New Clues Emerge in Mystery of Planetary Rings (original) (raw)

June 27, 1989
By JOHN NOBLE WILFORD

WITH Voyager 2 closing in for a rendezvous with Neptune in late August, fascinated scientists are anticipating new insights into one of the solar system's most spectacular and puzzling phenomena: the multitude of rings around the giant outer planets.

Scientists fully expect the spacecraft to discover rings around Neptune and to find that they are unlike those around Jupiter, Saturn and Uranus.

"We're prepared for anything," said Dr. Carolyn C. Porco, a specialist in planetary rings at the University of Arizona who is a member of the team that interprets Voyager's photographs. "There are still so many things we don't know about rings."

If the spacecraft detects rings around Neptune, it will be a fitting climax to 12 years of dramatic discoveries of the number and variety of rings that have coincided with, and often benefited from, Voyager's interplanetary travels. It will also test current speculation about what produces and maintains the rings.

Observations from the ground in recent years have served up tantalizing clues that swarms of icy particles are orbiting Neptune. But they seem to form incomplete rings, with clumps of material in a broken circle. These are described as ringlets or ring arcs. The evidence is indirect so far, and more often than not, astronomers straining for a telescopic glimpse have seen nothing at all.

View Back Toward the Sun

"Something's there," said Dr. Tobias Owen, an astronomer at the State University of New York at Stony Brook who is another member of the Voyager science team. "Nobody's actually seen these ring arcs or understands their physics. But the chances are very good that when Voyager passes Neptune and looks back toward the Sun, its cameras will detect them."
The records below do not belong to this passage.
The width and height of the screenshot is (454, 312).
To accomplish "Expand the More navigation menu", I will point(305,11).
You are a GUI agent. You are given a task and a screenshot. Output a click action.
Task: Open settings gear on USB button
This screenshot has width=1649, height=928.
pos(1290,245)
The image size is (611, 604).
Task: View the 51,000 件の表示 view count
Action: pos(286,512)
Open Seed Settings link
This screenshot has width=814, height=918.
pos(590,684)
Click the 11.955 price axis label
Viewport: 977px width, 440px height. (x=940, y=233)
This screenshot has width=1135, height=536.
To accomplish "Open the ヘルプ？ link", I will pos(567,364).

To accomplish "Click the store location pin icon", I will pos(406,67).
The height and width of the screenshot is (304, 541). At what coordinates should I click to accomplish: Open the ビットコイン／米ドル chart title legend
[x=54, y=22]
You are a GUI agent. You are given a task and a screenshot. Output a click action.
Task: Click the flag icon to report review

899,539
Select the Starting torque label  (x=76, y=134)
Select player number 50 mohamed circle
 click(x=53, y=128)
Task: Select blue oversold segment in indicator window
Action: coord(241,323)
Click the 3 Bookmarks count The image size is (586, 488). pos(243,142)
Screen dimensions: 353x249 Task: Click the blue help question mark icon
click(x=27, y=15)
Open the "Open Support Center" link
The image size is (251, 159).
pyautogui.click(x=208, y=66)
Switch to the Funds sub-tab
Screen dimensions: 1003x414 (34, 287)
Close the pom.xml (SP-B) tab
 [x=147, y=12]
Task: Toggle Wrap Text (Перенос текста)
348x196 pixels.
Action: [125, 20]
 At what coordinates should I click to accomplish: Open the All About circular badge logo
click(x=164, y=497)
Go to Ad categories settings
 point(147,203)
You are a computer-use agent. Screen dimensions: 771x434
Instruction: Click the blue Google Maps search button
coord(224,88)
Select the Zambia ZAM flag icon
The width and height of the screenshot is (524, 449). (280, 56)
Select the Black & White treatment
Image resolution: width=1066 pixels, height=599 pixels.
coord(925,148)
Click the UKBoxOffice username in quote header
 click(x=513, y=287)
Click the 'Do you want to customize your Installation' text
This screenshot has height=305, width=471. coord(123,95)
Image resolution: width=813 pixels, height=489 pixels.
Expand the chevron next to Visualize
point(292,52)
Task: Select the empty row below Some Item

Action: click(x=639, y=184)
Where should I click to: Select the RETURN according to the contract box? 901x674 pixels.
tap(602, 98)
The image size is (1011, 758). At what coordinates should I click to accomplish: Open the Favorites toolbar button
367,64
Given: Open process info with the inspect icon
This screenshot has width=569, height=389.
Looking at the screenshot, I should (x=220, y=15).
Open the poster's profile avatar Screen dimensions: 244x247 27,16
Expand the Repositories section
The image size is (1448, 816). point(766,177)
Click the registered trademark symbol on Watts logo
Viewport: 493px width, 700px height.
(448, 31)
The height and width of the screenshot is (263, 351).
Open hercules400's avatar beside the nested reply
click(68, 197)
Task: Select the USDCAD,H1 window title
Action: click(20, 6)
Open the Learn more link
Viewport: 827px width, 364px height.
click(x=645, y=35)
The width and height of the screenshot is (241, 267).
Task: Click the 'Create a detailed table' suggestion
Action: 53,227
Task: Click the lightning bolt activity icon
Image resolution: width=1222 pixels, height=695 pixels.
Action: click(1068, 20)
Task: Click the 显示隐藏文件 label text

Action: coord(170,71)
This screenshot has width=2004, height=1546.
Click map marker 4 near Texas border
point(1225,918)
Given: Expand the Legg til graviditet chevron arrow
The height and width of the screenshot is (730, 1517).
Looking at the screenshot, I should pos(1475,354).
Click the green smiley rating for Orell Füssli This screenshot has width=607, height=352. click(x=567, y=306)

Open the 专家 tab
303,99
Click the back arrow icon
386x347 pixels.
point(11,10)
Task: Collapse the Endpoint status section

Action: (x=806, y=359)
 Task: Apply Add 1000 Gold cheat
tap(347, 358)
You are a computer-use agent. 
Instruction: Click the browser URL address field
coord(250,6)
For Voyager 2, the robot spacecraft launched in 1977, the encounter with Neptune will be the culmination of the most far-ranging reconnaissance of the space age. The robot spacecraft flew by and photographed Jupiter in 1979 and Saturn in 1981 and then, continuing to operate after its planned mission had been fulfilled, cruised on to Uranus in 1986 for the first close-up look at that planet. Now, conceding nothing to age and distance, it is racing in at 42,000 miles an hour for the first visit to Neptune. It will make its closest approach on Aug. 24.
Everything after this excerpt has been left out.